Hi Marscapone, Sorry to hear you're none the wiser... Just with regard to MS - my DH has it/has had it for over 25 years but his is very marginal... In old diagnosis terms it was called "benign MS" but they don't use that term any more - it is now covered in the more general MS definitions. But the point about "benign MS" was that it appears to develop very slowly and relapses are minor and infrequent with no lasting impacts. Dh's Dr basically said that if he'd been on MS medication for the last 25 odd years they'd think the medication was doing a great job -but the reality is he takes nothing and to date (fingers crossed) it hasn't progressed at all. He was diagnosed via lumbar puncture etc in the end which I know you've not had but it may be a similar scenario. I suppose the downside is there is no diagnosis so you're not plugged into the system so to speak but hopefully DH's experience may give some comfort that even if it is MS you may be in a similar boat..

myrtleWilson what are your husbands symptoms? I have read a bit about benign ms but the symptoms seem to be a mild sensory version of RR MS, similar pattern, usually vision related or whole areas affected by pins and needles/numbness that last days/weeks, which isn't what I experience. Very happy to be corrected though!

Update - went to gp again today (different one). Blood tests were all fine - apparently autoimmune diseases, b12 and thyroid issues all ruled out.
Can't have a neuro referral on the NHS as apparently the physical exam that the previous gp did was normal and reflexes were symmetrical. The slightly brisk reflexes weren't in the abnormal range.
So I'm hoping my employers private health insurance will cover a private referral - insurance company sometimes gets a bit funny if there's no clinical evidence so will see what happens.
Does this sound hopeful? Or is an MS diagnosis often this hidden?
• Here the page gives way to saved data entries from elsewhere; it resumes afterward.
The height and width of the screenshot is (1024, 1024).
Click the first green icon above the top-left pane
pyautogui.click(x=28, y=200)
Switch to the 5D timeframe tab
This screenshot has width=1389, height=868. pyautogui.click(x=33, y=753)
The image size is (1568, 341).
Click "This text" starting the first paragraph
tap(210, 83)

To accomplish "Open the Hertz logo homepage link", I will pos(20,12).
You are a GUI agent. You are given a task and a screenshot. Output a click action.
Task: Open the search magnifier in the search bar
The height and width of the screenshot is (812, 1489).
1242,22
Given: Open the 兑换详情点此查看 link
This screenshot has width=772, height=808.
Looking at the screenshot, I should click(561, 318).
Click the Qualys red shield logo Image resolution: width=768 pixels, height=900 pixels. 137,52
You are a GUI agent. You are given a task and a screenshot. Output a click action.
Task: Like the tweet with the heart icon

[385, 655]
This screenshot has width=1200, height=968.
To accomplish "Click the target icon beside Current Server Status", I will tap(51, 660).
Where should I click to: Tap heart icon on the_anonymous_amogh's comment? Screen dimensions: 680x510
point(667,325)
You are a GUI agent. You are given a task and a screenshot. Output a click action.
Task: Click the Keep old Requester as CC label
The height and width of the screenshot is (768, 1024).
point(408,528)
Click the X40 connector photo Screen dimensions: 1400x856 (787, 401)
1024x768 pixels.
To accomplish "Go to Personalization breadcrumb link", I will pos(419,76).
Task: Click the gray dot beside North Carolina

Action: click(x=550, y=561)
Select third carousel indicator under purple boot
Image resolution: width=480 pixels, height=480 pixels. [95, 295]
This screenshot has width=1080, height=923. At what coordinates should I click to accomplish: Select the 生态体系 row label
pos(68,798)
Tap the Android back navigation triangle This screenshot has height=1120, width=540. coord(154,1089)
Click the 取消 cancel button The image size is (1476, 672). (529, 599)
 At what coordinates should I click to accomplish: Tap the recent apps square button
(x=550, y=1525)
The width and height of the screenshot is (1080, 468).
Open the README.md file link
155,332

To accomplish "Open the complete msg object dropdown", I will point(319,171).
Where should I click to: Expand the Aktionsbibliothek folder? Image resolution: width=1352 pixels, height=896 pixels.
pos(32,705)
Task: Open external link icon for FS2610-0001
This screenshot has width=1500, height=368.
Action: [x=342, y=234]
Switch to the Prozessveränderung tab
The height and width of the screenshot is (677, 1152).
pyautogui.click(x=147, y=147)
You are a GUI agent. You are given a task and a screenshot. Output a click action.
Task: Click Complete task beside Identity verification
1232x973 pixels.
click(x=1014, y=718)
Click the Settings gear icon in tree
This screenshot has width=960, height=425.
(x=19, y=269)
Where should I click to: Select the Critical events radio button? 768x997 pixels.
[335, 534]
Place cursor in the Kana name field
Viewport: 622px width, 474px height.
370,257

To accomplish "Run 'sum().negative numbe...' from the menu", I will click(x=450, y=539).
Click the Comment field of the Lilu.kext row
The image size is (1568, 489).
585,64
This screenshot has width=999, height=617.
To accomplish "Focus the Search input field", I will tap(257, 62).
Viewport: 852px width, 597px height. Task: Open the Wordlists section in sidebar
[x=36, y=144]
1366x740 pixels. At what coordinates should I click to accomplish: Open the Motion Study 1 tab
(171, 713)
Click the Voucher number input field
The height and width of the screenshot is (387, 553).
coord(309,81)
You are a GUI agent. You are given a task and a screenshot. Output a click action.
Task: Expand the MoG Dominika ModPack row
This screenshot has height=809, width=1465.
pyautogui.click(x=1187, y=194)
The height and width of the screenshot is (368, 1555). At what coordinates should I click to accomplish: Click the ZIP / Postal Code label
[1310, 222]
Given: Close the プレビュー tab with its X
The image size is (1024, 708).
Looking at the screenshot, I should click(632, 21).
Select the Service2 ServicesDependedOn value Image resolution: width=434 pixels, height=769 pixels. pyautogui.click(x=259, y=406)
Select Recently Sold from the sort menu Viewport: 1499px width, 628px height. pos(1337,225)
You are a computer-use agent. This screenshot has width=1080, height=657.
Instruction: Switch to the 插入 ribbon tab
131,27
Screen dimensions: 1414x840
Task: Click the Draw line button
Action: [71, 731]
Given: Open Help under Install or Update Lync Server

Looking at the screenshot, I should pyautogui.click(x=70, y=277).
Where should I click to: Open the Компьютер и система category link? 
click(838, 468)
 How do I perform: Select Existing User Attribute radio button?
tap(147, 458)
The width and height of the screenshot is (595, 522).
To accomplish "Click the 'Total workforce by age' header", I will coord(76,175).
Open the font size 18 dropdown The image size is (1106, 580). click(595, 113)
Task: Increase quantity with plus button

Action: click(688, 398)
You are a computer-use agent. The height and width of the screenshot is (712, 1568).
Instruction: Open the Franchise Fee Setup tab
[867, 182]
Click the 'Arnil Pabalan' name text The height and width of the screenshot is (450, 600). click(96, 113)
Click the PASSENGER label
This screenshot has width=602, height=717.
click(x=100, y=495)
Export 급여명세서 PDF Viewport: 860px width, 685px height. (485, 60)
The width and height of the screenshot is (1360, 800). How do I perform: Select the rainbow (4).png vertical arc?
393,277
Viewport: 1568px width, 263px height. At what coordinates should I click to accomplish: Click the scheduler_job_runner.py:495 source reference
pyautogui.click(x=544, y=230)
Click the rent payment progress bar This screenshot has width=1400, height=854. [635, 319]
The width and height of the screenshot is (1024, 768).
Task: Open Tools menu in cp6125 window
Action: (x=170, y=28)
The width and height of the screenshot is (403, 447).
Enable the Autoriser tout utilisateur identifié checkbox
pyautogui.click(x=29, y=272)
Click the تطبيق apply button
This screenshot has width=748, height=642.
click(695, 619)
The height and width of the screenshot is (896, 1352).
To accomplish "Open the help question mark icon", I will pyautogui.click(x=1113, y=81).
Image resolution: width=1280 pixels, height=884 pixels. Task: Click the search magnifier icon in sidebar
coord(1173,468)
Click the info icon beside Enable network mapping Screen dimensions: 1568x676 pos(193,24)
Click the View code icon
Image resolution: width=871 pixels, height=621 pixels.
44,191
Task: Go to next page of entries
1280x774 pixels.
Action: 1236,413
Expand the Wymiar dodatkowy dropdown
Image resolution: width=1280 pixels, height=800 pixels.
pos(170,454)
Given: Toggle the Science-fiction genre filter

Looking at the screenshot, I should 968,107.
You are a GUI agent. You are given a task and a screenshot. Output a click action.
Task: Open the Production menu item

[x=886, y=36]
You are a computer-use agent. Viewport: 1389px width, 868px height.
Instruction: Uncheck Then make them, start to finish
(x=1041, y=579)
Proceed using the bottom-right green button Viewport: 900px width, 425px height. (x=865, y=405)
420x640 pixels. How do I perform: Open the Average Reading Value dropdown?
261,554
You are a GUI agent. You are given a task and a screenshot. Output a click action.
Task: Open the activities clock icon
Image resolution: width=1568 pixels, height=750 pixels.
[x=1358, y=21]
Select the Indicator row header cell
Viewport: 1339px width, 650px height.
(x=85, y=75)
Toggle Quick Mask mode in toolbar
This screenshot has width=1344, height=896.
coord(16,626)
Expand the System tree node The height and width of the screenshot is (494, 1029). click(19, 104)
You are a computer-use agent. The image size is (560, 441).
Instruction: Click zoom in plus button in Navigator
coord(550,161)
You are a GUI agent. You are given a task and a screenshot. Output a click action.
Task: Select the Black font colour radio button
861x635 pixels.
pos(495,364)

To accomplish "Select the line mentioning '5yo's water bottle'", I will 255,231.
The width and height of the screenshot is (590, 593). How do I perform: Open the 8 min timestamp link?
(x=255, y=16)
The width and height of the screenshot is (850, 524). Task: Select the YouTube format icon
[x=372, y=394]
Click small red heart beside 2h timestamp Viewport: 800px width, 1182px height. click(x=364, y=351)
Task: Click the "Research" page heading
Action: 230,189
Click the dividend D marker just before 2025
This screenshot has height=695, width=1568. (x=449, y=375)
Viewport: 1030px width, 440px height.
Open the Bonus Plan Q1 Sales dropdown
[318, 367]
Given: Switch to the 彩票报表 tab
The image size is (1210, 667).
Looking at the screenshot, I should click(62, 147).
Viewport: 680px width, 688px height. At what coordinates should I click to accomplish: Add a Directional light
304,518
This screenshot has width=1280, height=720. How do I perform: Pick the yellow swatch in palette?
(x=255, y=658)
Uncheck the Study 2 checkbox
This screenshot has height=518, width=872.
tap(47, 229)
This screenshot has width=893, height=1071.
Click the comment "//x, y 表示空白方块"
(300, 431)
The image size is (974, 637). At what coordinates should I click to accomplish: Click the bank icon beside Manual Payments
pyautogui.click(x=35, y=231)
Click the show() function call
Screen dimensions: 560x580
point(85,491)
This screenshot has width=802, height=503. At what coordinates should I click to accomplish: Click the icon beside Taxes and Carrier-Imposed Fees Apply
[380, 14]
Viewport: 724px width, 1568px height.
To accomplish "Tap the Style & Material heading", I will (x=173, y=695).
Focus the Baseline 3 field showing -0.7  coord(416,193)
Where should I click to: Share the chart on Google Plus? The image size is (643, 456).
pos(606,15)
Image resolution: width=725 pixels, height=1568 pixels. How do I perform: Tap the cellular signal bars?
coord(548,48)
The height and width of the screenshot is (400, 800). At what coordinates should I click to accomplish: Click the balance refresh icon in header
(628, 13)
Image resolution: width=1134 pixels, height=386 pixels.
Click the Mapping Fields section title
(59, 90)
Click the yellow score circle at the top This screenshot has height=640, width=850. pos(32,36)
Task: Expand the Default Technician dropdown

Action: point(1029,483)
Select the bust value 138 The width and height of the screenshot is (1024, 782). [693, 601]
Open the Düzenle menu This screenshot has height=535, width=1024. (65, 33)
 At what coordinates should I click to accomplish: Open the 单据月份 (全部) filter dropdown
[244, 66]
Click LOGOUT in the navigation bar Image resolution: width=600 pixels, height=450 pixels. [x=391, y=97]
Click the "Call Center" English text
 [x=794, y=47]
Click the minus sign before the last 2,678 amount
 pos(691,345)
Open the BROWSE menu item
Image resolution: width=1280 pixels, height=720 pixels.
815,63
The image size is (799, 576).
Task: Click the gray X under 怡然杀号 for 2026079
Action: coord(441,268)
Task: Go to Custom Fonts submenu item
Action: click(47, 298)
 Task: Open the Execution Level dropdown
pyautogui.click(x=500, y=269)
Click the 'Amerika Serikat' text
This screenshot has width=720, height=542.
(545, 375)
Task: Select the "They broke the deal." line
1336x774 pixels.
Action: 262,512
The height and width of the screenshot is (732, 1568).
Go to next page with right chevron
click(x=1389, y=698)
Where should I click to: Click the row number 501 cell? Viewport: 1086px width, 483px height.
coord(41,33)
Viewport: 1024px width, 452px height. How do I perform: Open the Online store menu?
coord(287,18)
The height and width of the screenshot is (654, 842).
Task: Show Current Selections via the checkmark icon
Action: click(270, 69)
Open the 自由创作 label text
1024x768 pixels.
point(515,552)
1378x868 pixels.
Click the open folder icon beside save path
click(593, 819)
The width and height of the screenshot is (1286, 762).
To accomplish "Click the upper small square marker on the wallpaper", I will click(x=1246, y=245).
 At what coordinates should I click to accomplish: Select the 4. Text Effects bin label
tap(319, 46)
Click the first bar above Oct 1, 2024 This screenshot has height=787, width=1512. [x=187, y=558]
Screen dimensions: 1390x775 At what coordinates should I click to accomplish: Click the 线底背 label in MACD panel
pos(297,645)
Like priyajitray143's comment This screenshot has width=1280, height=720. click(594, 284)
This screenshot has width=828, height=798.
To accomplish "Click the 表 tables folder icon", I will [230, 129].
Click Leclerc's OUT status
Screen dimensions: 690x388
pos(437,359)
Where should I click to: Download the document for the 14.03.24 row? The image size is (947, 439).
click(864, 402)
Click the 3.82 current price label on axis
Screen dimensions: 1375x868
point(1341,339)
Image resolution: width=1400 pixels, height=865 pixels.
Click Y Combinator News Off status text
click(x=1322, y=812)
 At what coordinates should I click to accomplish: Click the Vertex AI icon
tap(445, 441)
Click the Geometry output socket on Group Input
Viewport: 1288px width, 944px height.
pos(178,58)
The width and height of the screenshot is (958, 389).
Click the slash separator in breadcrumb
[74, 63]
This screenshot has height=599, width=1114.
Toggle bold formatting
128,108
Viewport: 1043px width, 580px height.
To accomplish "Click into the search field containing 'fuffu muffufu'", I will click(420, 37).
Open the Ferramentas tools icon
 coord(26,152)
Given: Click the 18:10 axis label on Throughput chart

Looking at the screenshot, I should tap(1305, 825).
I haven't read any responses so sorry for any duplication.
A lot of what you have described can be related to anxiety. It does sound like you have MS symptoms on your mind. Could it be a health anxiety that is contributing to your symptoms?

Mascaponeandwine how are you doing? I'm glad you have medical insurance as I have been told the wait is 30 weeks so I'm not likely to be seen until beginning of March .

Hi Meg gosh that is really awful 🙁 I'm sorry you have so much time to wait, it's torturous. How are you doing?

I've had my first neuro consult courtesy of private insurance - neuro went through my history (well the main symptoms anyway as there are so many of them). Neuro said symptoms weren't particularly typical of MS and the physical exam reflexes etc was normal, but I have some odd eye movements that are quite rare. So it's brain MRI next - neuro thinks it might show inflammation but doesn't think I need a spine MRI as yet. I have googled the odd eye movements as a symptom but can't find anyone with MS talking about this particular symptom. I suspect "inflammation" means lesions but not sure I want to know really!

Oh and these odd eye movements were also noted by the previous neuro 11 years ago!

So am still in limbo but am feeling happier because of the progress.